** Opening MATERIAL FOR THIS EXERCISE block **

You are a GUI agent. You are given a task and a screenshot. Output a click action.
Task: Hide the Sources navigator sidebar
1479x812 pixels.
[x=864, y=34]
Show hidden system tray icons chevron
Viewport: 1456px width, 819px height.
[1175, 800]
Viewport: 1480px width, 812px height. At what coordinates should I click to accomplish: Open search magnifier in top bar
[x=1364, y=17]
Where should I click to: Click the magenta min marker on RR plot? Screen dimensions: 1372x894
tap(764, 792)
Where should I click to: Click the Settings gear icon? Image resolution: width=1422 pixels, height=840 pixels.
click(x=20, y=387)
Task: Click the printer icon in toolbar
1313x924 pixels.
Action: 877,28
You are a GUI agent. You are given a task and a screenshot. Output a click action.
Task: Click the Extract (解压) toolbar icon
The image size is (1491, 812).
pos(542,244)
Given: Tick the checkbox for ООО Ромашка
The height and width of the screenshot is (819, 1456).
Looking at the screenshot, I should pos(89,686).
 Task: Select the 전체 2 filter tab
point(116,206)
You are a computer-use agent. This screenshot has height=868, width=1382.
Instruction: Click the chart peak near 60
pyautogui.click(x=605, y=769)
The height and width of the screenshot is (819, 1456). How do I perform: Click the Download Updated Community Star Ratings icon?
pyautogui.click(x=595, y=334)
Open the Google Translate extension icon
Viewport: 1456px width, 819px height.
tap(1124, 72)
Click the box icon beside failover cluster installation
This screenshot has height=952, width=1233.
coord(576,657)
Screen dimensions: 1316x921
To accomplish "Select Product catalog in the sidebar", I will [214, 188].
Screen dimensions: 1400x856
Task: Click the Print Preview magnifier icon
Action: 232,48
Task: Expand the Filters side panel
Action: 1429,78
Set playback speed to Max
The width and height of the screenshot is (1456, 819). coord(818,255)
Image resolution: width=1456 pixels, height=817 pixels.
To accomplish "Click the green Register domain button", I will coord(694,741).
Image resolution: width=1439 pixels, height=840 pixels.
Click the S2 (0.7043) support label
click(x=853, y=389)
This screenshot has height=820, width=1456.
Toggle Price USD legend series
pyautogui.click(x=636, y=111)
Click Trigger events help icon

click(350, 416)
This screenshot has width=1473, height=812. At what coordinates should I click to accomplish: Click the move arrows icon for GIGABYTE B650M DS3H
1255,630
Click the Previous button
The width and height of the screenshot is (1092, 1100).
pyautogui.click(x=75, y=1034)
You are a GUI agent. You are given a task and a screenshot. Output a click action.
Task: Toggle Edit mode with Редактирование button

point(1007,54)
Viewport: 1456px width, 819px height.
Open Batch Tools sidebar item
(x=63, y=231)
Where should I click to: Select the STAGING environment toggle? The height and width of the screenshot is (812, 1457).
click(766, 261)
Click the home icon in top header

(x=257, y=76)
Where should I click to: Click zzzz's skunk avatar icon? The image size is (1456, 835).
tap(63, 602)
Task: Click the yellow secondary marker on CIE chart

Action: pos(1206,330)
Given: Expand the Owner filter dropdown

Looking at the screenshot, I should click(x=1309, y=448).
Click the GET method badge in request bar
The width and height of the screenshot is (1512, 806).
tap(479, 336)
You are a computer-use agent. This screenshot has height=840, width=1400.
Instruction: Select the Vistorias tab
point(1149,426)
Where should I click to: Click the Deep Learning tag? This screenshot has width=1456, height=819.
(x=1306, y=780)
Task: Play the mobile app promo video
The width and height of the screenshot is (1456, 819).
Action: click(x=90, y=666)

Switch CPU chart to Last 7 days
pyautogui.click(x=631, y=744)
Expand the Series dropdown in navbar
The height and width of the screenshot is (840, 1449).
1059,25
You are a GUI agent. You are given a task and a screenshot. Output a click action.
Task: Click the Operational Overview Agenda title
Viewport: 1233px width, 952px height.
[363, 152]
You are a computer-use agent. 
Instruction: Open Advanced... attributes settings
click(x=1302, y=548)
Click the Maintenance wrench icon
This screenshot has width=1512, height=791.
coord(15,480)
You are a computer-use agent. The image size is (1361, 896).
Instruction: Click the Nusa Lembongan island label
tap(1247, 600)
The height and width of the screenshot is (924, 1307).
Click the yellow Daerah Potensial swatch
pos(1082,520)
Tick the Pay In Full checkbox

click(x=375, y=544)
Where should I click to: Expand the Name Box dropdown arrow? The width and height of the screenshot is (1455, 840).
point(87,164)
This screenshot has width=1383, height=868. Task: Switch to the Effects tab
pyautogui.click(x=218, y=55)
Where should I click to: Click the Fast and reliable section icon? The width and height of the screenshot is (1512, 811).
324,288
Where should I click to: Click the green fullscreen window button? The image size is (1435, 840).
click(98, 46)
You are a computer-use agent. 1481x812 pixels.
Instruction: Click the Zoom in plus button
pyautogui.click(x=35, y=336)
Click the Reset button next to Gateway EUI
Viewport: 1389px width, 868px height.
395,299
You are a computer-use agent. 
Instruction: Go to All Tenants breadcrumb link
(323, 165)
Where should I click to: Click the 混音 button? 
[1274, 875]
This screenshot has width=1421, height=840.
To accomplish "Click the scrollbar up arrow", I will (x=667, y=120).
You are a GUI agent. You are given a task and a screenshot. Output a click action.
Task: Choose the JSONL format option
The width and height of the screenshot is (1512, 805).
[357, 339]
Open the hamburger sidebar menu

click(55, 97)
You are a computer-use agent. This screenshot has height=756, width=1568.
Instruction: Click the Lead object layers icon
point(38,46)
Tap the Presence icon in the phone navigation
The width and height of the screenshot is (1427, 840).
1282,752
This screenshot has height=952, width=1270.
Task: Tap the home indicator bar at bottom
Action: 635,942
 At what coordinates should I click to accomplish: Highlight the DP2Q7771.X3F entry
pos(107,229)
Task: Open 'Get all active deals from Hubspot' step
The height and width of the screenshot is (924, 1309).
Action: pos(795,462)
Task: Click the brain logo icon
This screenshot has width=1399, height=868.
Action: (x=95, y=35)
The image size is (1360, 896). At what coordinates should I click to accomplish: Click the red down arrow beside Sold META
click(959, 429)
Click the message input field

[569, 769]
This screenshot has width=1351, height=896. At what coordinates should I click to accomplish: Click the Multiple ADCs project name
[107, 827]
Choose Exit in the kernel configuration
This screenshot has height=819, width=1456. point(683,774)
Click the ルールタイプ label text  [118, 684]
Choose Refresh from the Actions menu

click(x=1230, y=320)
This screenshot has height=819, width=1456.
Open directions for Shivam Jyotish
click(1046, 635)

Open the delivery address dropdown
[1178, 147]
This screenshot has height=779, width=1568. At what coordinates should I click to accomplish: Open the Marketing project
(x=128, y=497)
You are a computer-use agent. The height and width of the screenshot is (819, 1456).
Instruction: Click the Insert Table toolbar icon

** Closing MATERIAL FOR THIS EXERCISE block **

_THE PROBLEM:_
Above are some records; copy exactly the lines from the one with "Task: Toggle Edit" through the one with "Click the Maintenance wrench icon", both included, and no others.

_RESULT OF THIS EXERCISE:_
Task: Toggle Edit mode with Редактирование button

point(1007,54)
Viewport: 1456px width, 819px height.
Open Batch Tools sidebar item
(x=63, y=231)
Where should I click to: Select the STAGING environment toggle? The height and width of the screenshot is (812, 1457).
click(766, 261)
Click the home icon in top header

(x=257, y=76)
Where should I click to: Click zzzz's skunk avatar icon? The image size is (1456, 835).
tap(63, 602)
Task: Click the yellow secondary marker on CIE chart

Action: pos(1206,330)
Given: Expand the Owner filter dropdown

Looking at the screenshot, I should click(x=1309, y=448).
Click the GET method badge in request bar
The width and height of the screenshot is (1512, 806).
tap(479, 336)
You are a computer-use agent. This screenshot has height=840, width=1400.
Instruction: Select the Vistorias tab
point(1149,426)
Where should I click to: Click the Deep Learning tag? This screenshot has width=1456, height=819.
(x=1306, y=780)
Task: Play the mobile app promo video
The width and height of the screenshot is (1456, 819).
Action: click(x=90, y=666)

Switch CPU chart to Last 7 days
pyautogui.click(x=631, y=744)
Expand the Series dropdown in navbar
The height and width of the screenshot is (840, 1449).
1059,25
You are a GUI agent. You are given a task and a screenshot. Output a click action.
Task: Click the Operational Overview Agenda title
Viewport: 1233px width, 952px height.
[363, 152]
You are a computer-use agent. 
Instruction: Open Advanced... attributes settings
click(x=1302, y=548)
Click the Maintenance wrench icon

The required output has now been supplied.